Ziemniaki po cabańsku
Uchodzą za prawdziwy rarytas i regionalny przysmak. Są spuścizną po tatarskich przodkach obecnych mieszkańców Chrzanowa. Znakomicie nadają się na pikniki i towarzyskie spotkania na świeżym powietrzu.

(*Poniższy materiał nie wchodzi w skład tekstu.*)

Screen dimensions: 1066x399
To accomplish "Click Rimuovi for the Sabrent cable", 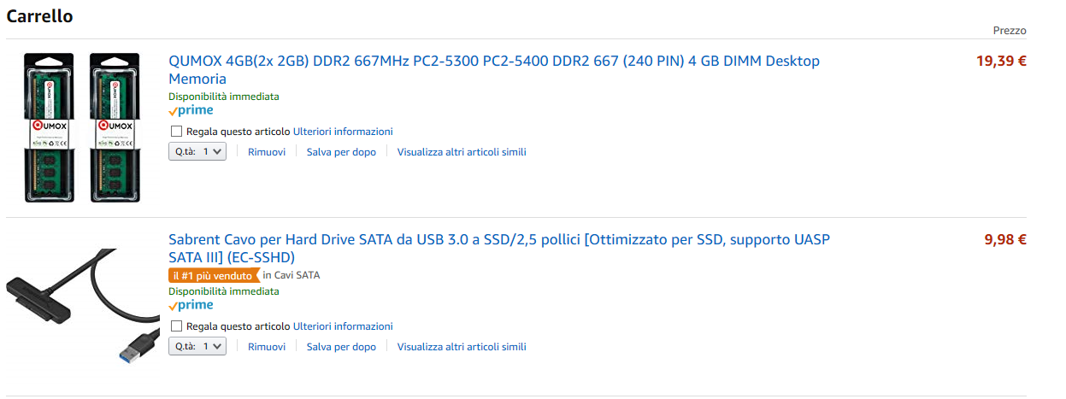I will click(267, 347).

Potrawa ta znana jest również pod nazwą pieczone, pieczonki, prażone, duszonki. Początkowo przyrzą- dzana była przez pasterzy w żeliwnym kociołku ustawionym w palenisku, ale możesz ją przygotować także w piekarniku. W tradycyjnym przepisie oprócz ziemniaków pojawiają się: marchewka, cebula, czerwone buraki, liście kapusty. Rzadziej danie przyrządzane było z mięsem - początkowo ze słoniną, którą potem zastąpiła kiełbasa, boczek, a nawet kurczak.
Sposób przygotowania
1. Obierz 1 kg ziemniaków, 2 marchewki oraz 1/2 czerwonego buraka. Warzywa opłucz, osusz i potnij na kawałki lub w grube plasterki. Obierz 2 cebule, posiekaj je. Potnij w kosteczkę 20 dag wędzonego boczku. Pokrój na kawałki 40 dag kiełbasy. Umyj kilka liści kapusty. Żeliwny albo gliniany garnek posmaruj smalcem lub olejem.

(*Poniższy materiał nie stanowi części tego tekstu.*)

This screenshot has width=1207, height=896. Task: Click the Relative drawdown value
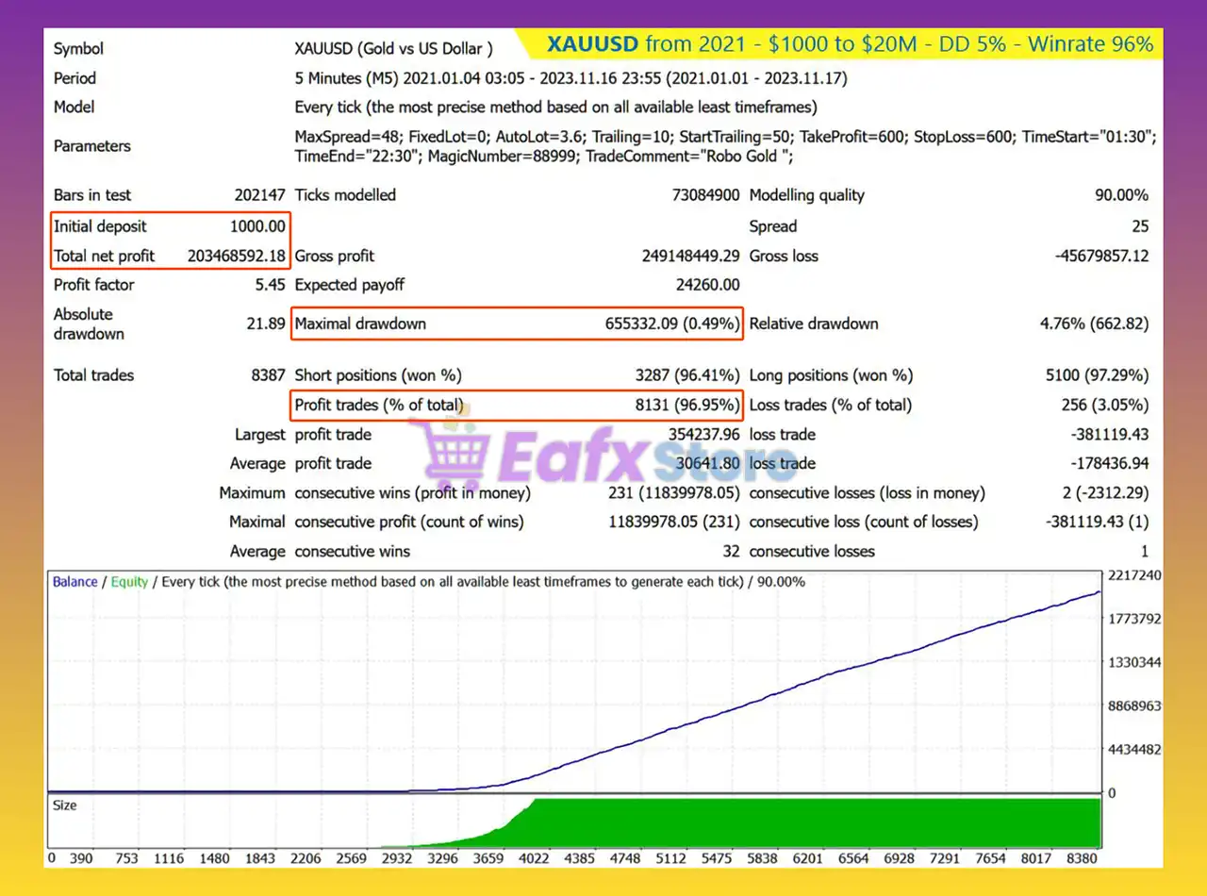tap(1094, 324)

2. W naczyniu warstwami ułóż warzywa i wędlinę. Każdą warstwę oprósz solą i pieprzem. Pierwszą i ostatnią warstwę powinny stanowić ziemniaki. Na wierzchu połóż liście kapusty. Dobrze je dociśnij. Garnek postaw w żarzącym się palenisku. Piecz przez godzinę. Jeśli przygotowujesz danie w piekarniku, piecz je ok. 2 godz. w temp. 180 st.